Presented in collaboration with the Poetry Foundation, this two-part lunchtime series takes us into the strange and oddly familiar world of human relationships in ancient Rome and Renaissance Europe. Together, we’ll investigate themes of trauma, transformation, and love through the lens of Ovid’s poetry. 

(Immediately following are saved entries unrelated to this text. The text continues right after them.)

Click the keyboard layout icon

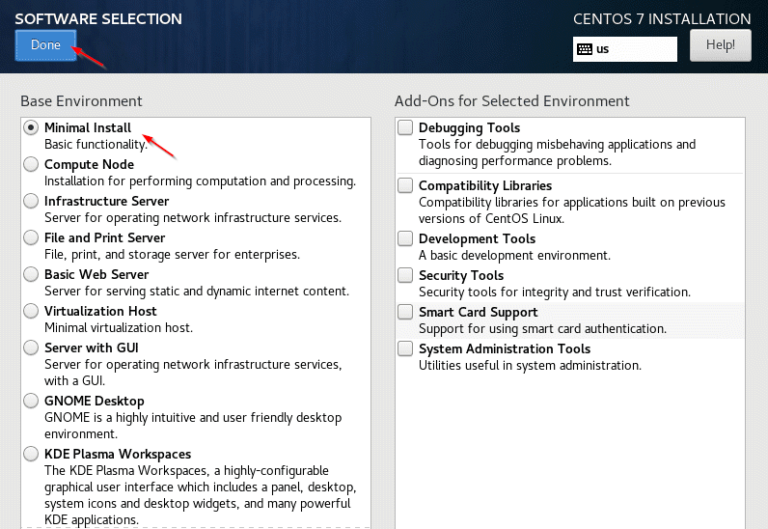584,49

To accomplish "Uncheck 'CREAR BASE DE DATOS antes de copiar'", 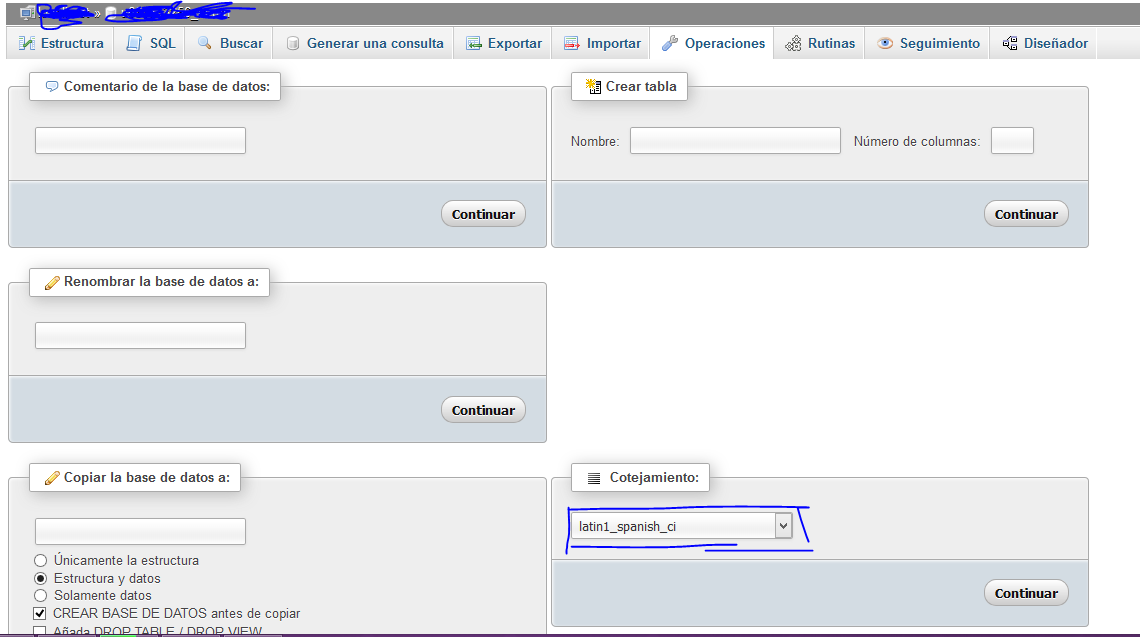I will point(41,613).
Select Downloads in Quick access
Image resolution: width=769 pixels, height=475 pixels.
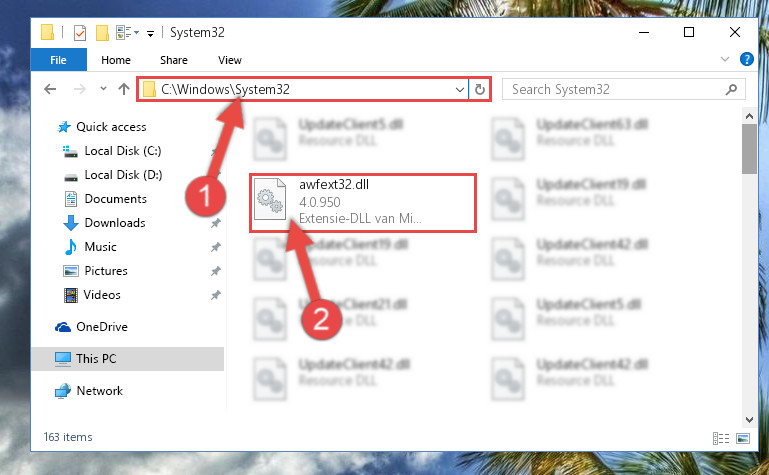[115, 223]
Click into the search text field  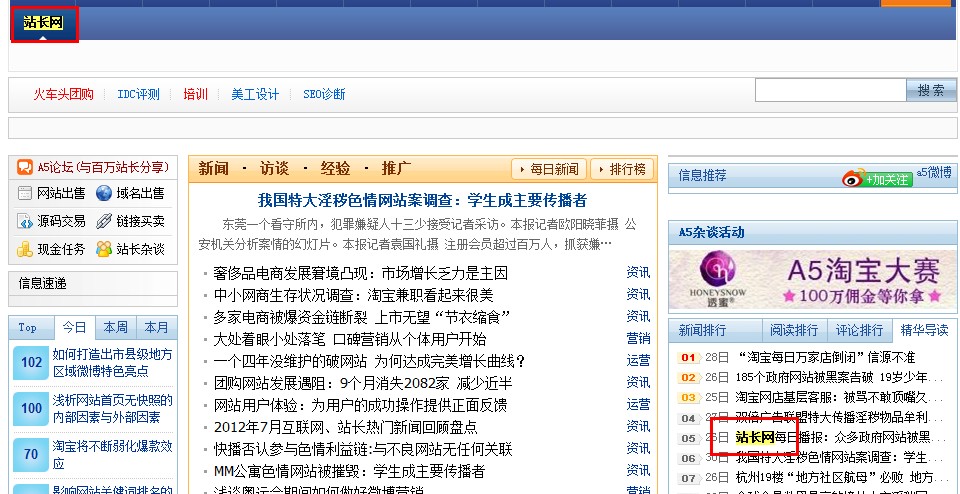830,90
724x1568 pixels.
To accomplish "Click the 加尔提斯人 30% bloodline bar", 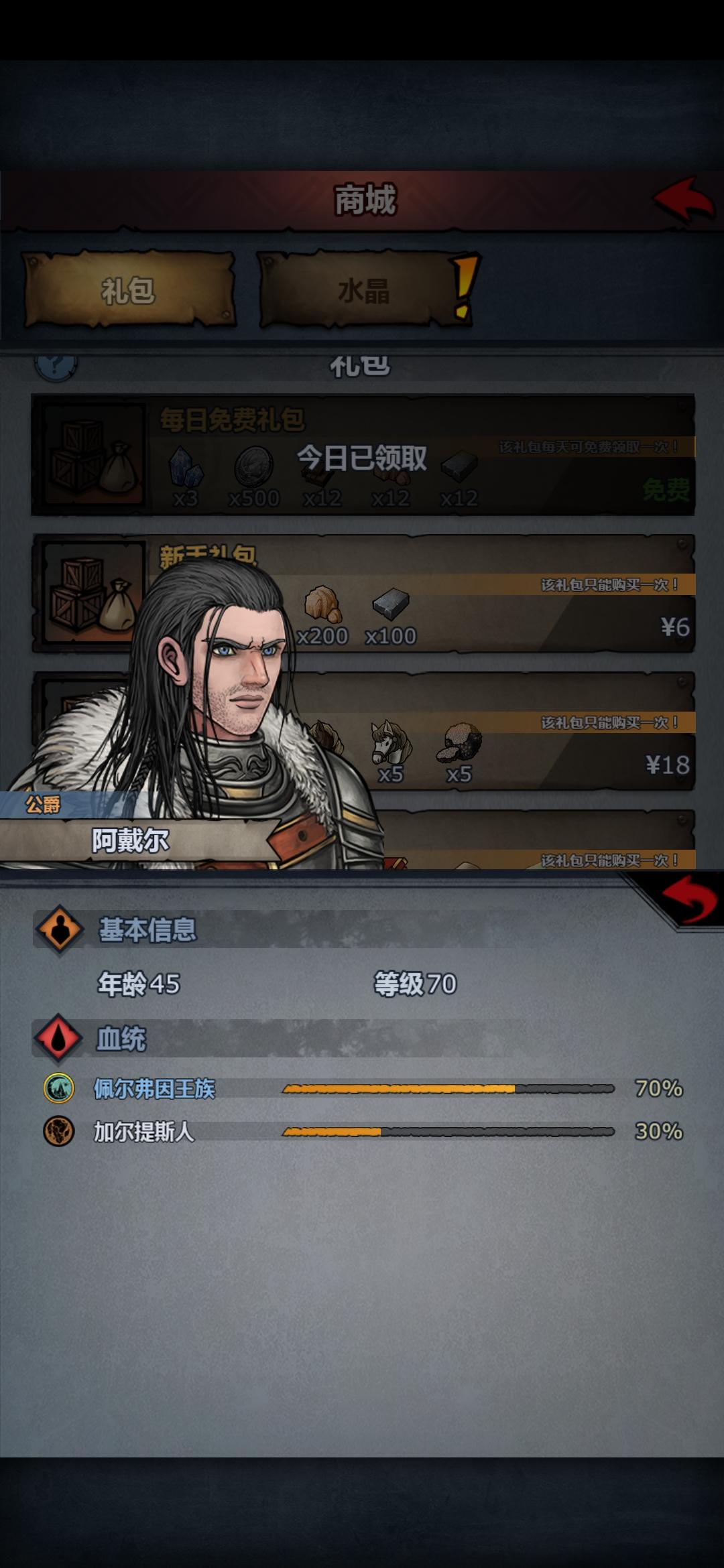I will [x=448, y=1131].
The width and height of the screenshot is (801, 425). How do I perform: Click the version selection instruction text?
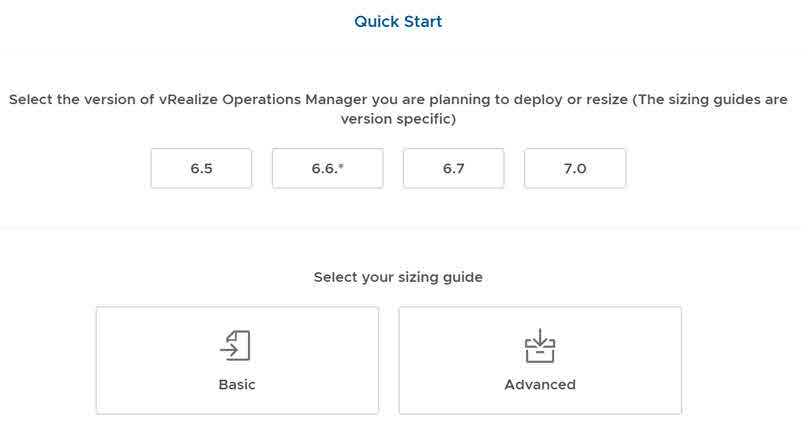pos(398,109)

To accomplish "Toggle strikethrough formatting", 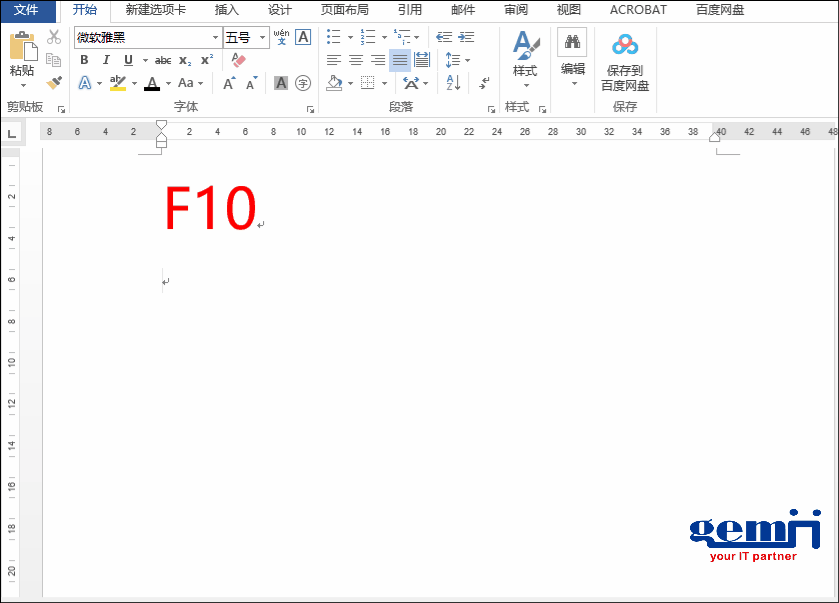I will point(162,59).
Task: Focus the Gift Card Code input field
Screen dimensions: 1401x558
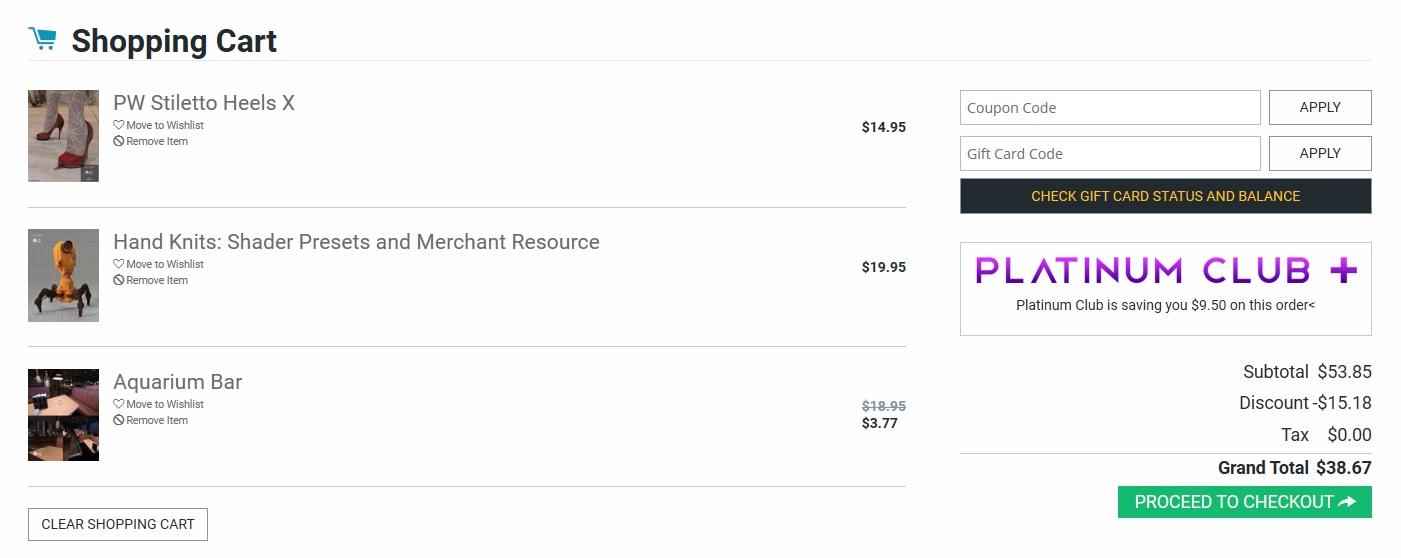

FREE. To help build a community of participants, capacity is limited and advanced registrations is required. You are welcome to attend one or both sessions.


Schedule

Part I: Poetry Workshop
Thursday, April 22, noon

Join Maggie Queeney and Dorian Nash for a lunchtime reading and discussion of excerpts of Ovid’s poetry alongside a contemporary poem influenced by Metamorphoses. Then, we will write our own poems exploring our connections to myth and transformation. 


Part II: Drawing Workshop
Thursday, April 29, noon

Join Erik Peterson for a lunchtime session that includes readings from Ovid’s Metamorphoses, a drawing workshop, and a hands-on art project that celebrates the transformations of Spring.


Asynchronous offering

On your own time, stream a conversation between exhibition curator Nora S. Lambert and Dorian H. Nash. This virtual tour explores the various ways in which artworks in Lust, Love, and Loss in Renaissance Europe draw on literary sources including Ovid’s Metamorphoses, Boccaccio’s Decameron, and the Bible.


Image: Master of the Apollo and Daphne Legend, Daphne Fleeing from Apollo (detail), c. 1500, Oil, formerly on panel, transferred to canvas. Smart Museum of Art, The University of Chicago, Gift of the Samuel H. Kress Foundation, 1973.45.